# Algorithm 4: Relative Position Encoding (relpos)

Relative position encoding adds positional information to the pair representation by encoding the distance between residue positions. This is crucial for the model to understand sequence structure and relative positioning.

## Algorithm Pseudocode

![relpos](../imgs/algorithms/relpos.png)

## Source Code Location
- **File**: `AF2-source-code/model/modules.py`
- **Location**: `EmbeddingsAndEvoformer.__call__`
- **Lines**: 1744-1758

## Overview

Relative position encoding captures the sequential distance between residues:

1. **Compute Offset**: For each residue pair (i, j), compute `offset = pos[i] - pos[j]`
2. **Clip Range**: Limit to `[-max_relative_feature, max_relative_feature]` (typically [-32, 32])
3. **Shift to Positive**: Add `max_relative_feature` to get values in `[0, 2*max+1]`
4. **One-Hot Encode**: Convert to one-hot vectors (65 classes for max=32)

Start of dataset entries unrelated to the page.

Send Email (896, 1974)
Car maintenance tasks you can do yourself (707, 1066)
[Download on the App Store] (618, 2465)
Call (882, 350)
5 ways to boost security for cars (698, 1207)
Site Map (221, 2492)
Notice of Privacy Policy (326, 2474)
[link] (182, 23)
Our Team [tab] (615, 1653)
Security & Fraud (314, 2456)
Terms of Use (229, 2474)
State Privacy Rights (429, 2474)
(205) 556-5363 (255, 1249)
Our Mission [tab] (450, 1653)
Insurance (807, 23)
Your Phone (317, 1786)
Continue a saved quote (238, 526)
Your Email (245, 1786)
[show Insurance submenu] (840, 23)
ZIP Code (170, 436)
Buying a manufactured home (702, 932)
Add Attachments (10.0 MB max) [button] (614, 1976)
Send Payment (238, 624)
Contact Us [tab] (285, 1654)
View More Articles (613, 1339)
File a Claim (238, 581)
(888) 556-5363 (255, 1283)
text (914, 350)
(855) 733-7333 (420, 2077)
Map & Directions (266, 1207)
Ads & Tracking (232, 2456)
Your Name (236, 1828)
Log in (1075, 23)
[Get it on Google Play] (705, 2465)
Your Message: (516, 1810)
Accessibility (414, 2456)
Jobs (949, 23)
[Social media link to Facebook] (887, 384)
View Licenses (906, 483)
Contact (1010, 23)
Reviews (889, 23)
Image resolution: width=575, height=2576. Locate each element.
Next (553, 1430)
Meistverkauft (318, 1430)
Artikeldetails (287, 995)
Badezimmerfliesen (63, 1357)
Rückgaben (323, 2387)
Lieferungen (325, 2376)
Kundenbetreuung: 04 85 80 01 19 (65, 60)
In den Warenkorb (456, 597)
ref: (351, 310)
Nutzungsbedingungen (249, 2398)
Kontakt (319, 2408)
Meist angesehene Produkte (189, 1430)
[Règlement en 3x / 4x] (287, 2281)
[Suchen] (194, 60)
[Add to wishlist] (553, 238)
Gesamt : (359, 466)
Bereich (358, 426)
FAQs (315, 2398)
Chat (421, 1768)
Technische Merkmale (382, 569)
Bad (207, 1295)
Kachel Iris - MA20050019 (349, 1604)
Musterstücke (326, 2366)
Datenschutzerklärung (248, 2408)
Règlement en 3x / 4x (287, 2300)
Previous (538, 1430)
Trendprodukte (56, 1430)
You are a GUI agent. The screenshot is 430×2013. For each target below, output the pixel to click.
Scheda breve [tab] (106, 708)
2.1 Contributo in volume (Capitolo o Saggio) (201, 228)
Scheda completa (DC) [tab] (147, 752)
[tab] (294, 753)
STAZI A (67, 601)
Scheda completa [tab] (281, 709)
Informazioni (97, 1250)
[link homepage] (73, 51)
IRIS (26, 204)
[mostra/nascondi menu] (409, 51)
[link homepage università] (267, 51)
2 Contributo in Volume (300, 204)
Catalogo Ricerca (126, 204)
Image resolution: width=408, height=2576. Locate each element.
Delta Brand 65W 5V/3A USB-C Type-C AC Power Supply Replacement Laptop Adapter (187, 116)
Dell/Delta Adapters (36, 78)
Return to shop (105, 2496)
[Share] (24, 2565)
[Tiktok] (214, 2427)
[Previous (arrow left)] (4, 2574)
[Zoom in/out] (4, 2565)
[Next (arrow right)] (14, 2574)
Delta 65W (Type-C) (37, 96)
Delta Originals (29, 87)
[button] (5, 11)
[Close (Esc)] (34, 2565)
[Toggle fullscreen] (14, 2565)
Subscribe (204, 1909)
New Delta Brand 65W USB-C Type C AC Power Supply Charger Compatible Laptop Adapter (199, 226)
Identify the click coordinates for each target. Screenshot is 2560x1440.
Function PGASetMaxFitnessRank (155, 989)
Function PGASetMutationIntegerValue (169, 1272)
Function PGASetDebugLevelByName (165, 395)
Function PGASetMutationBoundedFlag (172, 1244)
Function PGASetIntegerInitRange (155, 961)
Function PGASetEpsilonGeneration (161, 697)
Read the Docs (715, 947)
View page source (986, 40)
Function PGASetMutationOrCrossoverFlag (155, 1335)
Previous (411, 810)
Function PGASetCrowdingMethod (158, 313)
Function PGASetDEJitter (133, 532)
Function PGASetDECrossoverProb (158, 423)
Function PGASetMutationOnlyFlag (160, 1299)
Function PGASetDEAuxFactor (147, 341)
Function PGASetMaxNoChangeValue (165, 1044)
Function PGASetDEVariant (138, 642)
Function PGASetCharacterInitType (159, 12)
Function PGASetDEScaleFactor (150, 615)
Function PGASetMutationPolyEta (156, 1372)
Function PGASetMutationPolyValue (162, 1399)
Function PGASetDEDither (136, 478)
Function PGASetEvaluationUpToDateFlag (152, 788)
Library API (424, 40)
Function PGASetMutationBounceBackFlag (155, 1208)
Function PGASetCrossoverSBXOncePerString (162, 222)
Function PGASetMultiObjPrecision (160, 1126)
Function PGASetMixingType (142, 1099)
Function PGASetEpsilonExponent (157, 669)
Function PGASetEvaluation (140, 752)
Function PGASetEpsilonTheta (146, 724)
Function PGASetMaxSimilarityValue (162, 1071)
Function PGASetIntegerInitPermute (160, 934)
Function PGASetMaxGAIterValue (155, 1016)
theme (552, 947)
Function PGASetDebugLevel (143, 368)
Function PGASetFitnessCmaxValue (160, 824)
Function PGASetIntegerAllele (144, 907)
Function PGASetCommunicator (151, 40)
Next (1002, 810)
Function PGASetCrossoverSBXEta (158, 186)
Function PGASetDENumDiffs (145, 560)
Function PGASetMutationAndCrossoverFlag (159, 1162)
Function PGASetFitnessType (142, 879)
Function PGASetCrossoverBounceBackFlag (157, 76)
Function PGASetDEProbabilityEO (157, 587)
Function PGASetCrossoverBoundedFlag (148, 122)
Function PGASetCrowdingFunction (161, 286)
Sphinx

This encoding helps the model understand:
- Adjacent residues (offset = ±1)
- Local structure (|offset| < 5)
- Long-range interactions (|offset| > 32, clipped)

In [None]:
import numpy as np

np.random.seed(42)

## NumPy Implementation

In [None]:
def one_hot(indices, num_classes, dtype=np.float32):
    """
    Algorithm 5: One-hot encoding.
    
    Converts integer indices to one-hot vectors.
    
    Args:
        indices: Integer array of any shape
        num_classes: Number of output classes
        dtype: Output data type
    
    Returns:
        One-hot array with shape [..., num_classes]
    """
    # Create identity matrix and index into it
    return np.eye(num_classes, dtype=dtype)[indices]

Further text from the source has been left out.